-- PROVIDED DATA --
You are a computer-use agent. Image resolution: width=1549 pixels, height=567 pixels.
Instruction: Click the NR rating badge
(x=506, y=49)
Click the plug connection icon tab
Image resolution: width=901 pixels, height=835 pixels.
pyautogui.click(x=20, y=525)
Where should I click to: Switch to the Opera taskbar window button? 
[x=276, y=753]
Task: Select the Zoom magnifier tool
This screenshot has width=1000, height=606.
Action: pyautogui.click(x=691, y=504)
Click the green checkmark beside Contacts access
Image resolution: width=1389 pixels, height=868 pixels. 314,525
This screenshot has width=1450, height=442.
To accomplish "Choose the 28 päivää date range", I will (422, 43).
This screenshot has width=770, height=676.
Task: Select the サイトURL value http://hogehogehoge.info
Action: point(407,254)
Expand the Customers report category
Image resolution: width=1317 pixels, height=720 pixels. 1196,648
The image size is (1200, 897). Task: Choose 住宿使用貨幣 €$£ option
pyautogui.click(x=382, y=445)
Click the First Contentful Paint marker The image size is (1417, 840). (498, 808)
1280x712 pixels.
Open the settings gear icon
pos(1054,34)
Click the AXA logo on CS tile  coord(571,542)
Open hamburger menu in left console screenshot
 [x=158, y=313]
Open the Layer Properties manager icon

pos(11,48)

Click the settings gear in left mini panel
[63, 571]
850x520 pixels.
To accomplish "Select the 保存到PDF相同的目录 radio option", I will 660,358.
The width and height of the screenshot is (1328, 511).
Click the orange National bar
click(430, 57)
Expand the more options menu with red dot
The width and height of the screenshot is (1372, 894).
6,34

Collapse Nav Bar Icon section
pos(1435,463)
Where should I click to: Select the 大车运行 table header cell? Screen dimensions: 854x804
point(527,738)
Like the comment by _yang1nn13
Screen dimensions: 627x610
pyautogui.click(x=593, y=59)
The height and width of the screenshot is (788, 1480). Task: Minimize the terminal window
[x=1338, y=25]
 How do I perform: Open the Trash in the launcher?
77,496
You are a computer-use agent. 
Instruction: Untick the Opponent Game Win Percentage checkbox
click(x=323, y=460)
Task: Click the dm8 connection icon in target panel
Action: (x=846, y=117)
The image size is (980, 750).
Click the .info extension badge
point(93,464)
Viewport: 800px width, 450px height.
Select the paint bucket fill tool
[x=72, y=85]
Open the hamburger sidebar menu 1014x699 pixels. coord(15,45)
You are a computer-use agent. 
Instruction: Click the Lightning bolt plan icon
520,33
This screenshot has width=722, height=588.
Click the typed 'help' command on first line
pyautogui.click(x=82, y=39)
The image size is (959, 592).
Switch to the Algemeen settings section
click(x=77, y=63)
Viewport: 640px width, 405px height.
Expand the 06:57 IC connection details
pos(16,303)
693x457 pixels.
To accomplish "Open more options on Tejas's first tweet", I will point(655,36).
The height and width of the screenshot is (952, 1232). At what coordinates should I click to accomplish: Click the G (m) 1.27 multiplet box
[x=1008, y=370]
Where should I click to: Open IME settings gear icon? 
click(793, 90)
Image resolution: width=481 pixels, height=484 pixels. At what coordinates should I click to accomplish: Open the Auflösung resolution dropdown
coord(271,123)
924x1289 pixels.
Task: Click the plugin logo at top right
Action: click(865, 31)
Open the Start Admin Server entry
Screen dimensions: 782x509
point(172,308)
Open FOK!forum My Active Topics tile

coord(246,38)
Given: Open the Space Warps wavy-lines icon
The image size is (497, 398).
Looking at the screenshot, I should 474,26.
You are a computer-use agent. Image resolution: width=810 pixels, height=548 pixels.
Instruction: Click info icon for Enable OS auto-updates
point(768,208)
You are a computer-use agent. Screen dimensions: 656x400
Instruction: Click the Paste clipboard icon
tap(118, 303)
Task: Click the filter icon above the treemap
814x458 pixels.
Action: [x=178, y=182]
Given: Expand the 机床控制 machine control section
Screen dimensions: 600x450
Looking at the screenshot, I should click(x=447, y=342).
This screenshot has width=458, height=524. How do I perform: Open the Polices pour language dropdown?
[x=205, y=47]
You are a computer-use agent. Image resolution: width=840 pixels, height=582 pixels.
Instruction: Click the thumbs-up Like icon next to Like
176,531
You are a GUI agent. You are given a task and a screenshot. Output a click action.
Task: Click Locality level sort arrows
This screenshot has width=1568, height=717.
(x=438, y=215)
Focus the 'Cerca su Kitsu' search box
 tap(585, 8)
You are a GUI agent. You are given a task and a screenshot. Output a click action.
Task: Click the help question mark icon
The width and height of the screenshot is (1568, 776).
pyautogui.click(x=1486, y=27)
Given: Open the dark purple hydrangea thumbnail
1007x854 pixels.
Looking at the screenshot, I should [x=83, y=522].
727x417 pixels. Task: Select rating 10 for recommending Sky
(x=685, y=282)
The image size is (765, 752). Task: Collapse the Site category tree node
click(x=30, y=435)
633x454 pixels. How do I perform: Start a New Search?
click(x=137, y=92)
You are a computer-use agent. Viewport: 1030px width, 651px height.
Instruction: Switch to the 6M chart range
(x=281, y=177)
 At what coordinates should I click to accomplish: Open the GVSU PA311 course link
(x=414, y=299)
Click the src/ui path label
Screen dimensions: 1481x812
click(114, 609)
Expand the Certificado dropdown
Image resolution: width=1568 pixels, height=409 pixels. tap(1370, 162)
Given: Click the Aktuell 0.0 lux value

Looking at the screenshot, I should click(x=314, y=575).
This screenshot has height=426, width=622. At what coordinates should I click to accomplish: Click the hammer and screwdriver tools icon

-- BRIEF --
Return every one of the records above verbatim, with no changes to any line.

-- RESPONSE TO THIS TASK --
You are a computer-use agent. Image resolution: width=1549 pixels, height=567 pixels.
Instruction: Click the NR rating badge
(x=506, y=49)
Click the plug connection icon tab
Image resolution: width=901 pixels, height=835 pixels.
pyautogui.click(x=20, y=525)
Where should I click to: Switch to the Opera taskbar window button? 
[x=276, y=753]
Task: Select the Zoom magnifier tool
This screenshot has width=1000, height=606.
Action: pyautogui.click(x=691, y=504)
Click the green checkmark beside Contacts access
Image resolution: width=1389 pixels, height=868 pixels. 314,525
This screenshot has width=1450, height=442.
To accomplish "Choose the 28 päivää date range", I will (422, 43).
This screenshot has width=770, height=676.
Task: Select the サイトURL value http://hogehogehoge.info
Action: point(407,254)
Expand the Customers report category
Image resolution: width=1317 pixels, height=720 pixels. 1196,648
The image size is (1200, 897). Task: Choose 住宿使用貨幣 €$£ option
pyautogui.click(x=382, y=445)
Click the First Contentful Paint marker The image size is (1417, 840). (498, 808)
1280x712 pixels.
Open the settings gear icon
pos(1054,34)
Click the AXA logo on CS tile  coord(571,542)
Open hamburger menu in left console screenshot
 [x=158, y=313]
Open the Layer Properties manager icon

pos(11,48)

Click the settings gear in left mini panel
[63, 571]
850x520 pixels.
To accomplish "Select the 保存到PDF相同的目录 radio option", I will 660,358.
The width and height of the screenshot is (1328, 511).
Click the orange National bar
click(430, 57)
Expand the more options menu with red dot
The width and height of the screenshot is (1372, 894).
6,34

Collapse Nav Bar Icon section
pos(1435,463)
Where should I click to: Select the 大车运行 table header cell? Screen dimensions: 854x804
point(527,738)
Like the comment by _yang1nn13
Screen dimensions: 627x610
pyautogui.click(x=593, y=59)
The height and width of the screenshot is (788, 1480). Task: Minimize the terminal window
[x=1338, y=25]
 How do I perform: Open the Trash in the launcher?
77,496
You are a computer-use agent. 
Instruction: Untick the Opponent Game Win Percentage checkbox
click(x=323, y=460)
Task: Click the dm8 connection icon in target panel
Action: (x=846, y=117)
The image size is (980, 750).
Click the .info extension badge
point(93,464)
Viewport: 800px width, 450px height.
Select the paint bucket fill tool
[x=72, y=85]
Open the hamburger sidebar menu 1014x699 pixels. coord(15,45)
You are a computer-use agent. 
Instruction: Click the Lightning bolt plan icon
520,33
This screenshot has width=722, height=588.
Click the typed 'help' command on first line
pyautogui.click(x=82, y=39)
The image size is (959, 592).
Switch to the Algemeen settings section
click(x=77, y=63)
Viewport: 640px width, 405px height.
Expand the 06:57 IC connection details
pos(16,303)
693x457 pixels.
To accomplish "Open more options on Tejas's first tweet", I will point(655,36).
The height and width of the screenshot is (952, 1232). At what coordinates should I click to accomplish: Click the G (m) 1.27 multiplet box
[x=1008, y=370]
Where should I click to: Open IME settings gear icon? 
click(793, 90)
Image resolution: width=481 pixels, height=484 pixels. At what coordinates should I click to accomplish: Open the Auflösung resolution dropdown
coord(271,123)
924x1289 pixels.
Task: Click the plugin logo at top right
Action: click(865, 31)
Open the Start Admin Server entry
Screen dimensions: 782x509
point(172,308)
Open FOK!forum My Active Topics tile

coord(246,38)
Given: Open the Space Warps wavy-lines icon
The image size is (497, 398).
Looking at the screenshot, I should 474,26.
You are a computer-use agent. Image resolution: width=810 pixels, height=548 pixels.
Instruction: Click info icon for Enable OS auto-updates
point(768,208)
You are a computer-use agent. Screen dimensions: 656x400
Instruction: Click the Paste clipboard icon
tap(118, 303)
Task: Click the filter icon above the treemap
814x458 pixels.
Action: [x=178, y=182]
Given: Expand the 机床控制 machine control section
Screen dimensions: 600x450
Looking at the screenshot, I should click(x=447, y=342).
This screenshot has width=458, height=524. How do I perform: Open the Polices pour language dropdown?
[x=205, y=47]
You are a computer-use agent. Image resolution: width=840 pixels, height=582 pixels.
Instruction: Click the thumbs-up Like icon next to Like
176,531
You are a GUI agent. You are given a task and a screenshot. Output a click action.
Task: Click Locality level sort arrows
This screenshot has width=1568, height=717.
(x=438, y=215)
Focus the 'Cerca su Kitsu' search box
 tap(585, 8)
You are a GUI agent. You are given a task and a screenshot. Output a click action.
Task: Click the help question mark icon
The width and height of the screenshot is (1568, 776).
pyautogui.click(x=1486, y=27)
Given: Open the dark purple hydrangea thumbnail
1007x854 pixels.
Looking at the screenshot, I should [x=83, y=522].
727x417 pixels. Task: Select rating 10 for recommending Sky
(x=685, y=282)
The image size is (765, 752). Task: Collapse the Site category tree node
click(x=30, y=435)
633x454 pixels. How do I perform: Start a New Search?
click(x=137, y=92)
You are a computer-use agent. Viewport: 1030px width, 651px height.
Instruction: Switch to the 6M chart range
(x=281, y=177)
 At what coordinates should I click to accomplish: Open the GVSU PA311 course link
(x=414, y=299)
Click the src/ui path label
Screen dimensions: 1481x812
click(114, 609)
Expand the Certificado dropdown
Image resolution: width=1568 pixels, height=409 pixels. tap(1370, 162)
Given: Click the Aktuell 0.0 lux value

Looking at the screenshot, I should click(x=314, y=575).
This screenshot has height=426, width=622. At what coordinates should I click to accomplish: Click the hammer and screwdriver tools icon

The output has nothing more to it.